En la pasión que hierve en los estadios de fútbol están en combustión todas las fuerzas íntegras de la personalidad: religión, nacionalidad, sangre, enconos, política, represalias, anhelos de éxitos frustrados, amores, odios, todo en los límites del delirio, en fundida masa ardiente.
Ezequiel Martínez Estrada
No podemos elegir el lugar donde nacemos, el idioma que hablamos, el color de nuestros ojos, diversos rasgos que conforman nuestra identidad. Pero hay uno que sí, uno que elegimos desde chicos y que no vamos a cambiar nunca más: el equipo de fútbol. Nos enamoramos de unos colores, un estadio, una camiseta que vamos a llevar siempre bajo la piel; nos volvemos sensibles ante cualquier comentario relacionado, que tomaremos inevitablemente a título personal, como si al hablar de nuestro equipo, nos tocaran lo más preciado, una parte de nuestra vida y personalidad.
Ezequiel Suranyi indaga en sus fotografías la construcción de identidad que se genera en torno a un club de fútbol, en cómo la herencia está presente muchas veces en esta elección que puede transmitirse de padres a hijos, de tíos a sobrinos o entre hermanos. Siempre queremos convencer a las personas más cercanas de que se unan a nuestra pasión y la compartan.

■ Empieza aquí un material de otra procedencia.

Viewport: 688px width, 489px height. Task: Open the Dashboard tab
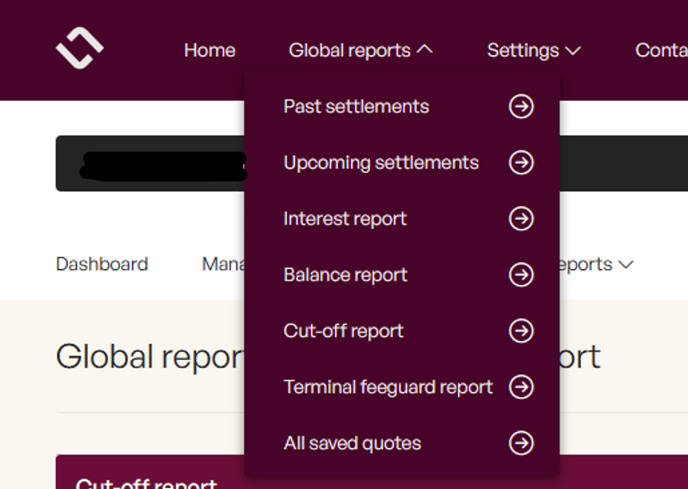[x=102, y=264]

Dicen que el tiempo de los rituales ya pasó, que descreemos del pensamiento mágico, que vivimos en una sociedad racional y ordenada donde todo tiene una explicación científica. Todos aquellos que suelen presenciar los partidos de su equipo semana a semana, saben que nada de esto es cierto, que la pasión no se puede explicar racionalmente, que todo es pura cuestión de fe.
La religiosidad de épocas anteriores cambió de nombre, pero la esencia sigue perdurando con nuevas formas. Depositamos nuestras creencias y plegarias en esos once hombres que encarnan a los nuevos apóstoles. El lugar en donde este ritual se celebra está bien definido: transcurre dentro y en los alrededores del estadio y allí es donde se desarrolla el trabajo fotográfico de Ezequiel Suranyi. Nos muestra el carácter sacralizado del campo de juego antes de que el enfrentamiento se inicie y los jugadores salgan a escena. Se percibe en la atmósfera contenida la impaciencia porque el balón comience a rodar; las esperanzas, la ilusión, la necesidad de dominar el azar. La enorme carga simbólica y emotiva del evento está latente a cada paso.
Sin embargo, casi nunca llegamos a ver a los jugadores en acción, sino que en foco se centra en todo aquello que se genera en torno a ellos: la ansiedad de los espectadores, la venta de alimentos, los personajes históricos que unen su vida a la del equipo de sus amores, las construcciones arquitectónicas de los estadios o los clubes de barrio, el césped recién cortado, los potreros. Las fotografías no se limitan al ámbito local, podemos recorrer en ellas estadios de diversas ciudades del mundo para llegar a la conclusión de que el fútbol constituye un juego universal que parece invadirlo todo.
El grado de participación y protagonismo de los espectadores es muy grande en un partido y Suranyi equipara en un mismo nivel a los jugadores y al público. Ambos intervienen de igual a igual en esto que deja de ser un espectáculo para seguir los pasos del ritual.
Los hinchas llegan y despliegan sus banderas, los trapos, emblemas de su fidelidad donde inscriben el lugar de origen y dejan en evidencia las distancias recorridas para poder estar presentes respaldando al equipo.
Escribiendo un recorrido mítico, miles de hinchas de River Plate recolectan y cosen la bandera más larga del mundo, la cual será desplegada en multitudinaria ceremonia, y elevada en peregrinación hacia el campo sagrado. En el pueblo persiste la misma actitud épica que impregnaba las antiguas historias.
El festejo se prepara, los papelitos vuelan por el aire. El territorio está delimitado y los oficiantes del rito se disponen ya a ocupar sus puestos.
* El presente texto formó parte del catálogo de la exposición «De amor, locura y fútbol», de Ezequiel Suranyi en el Museo River, curada por Evelyn Marquez.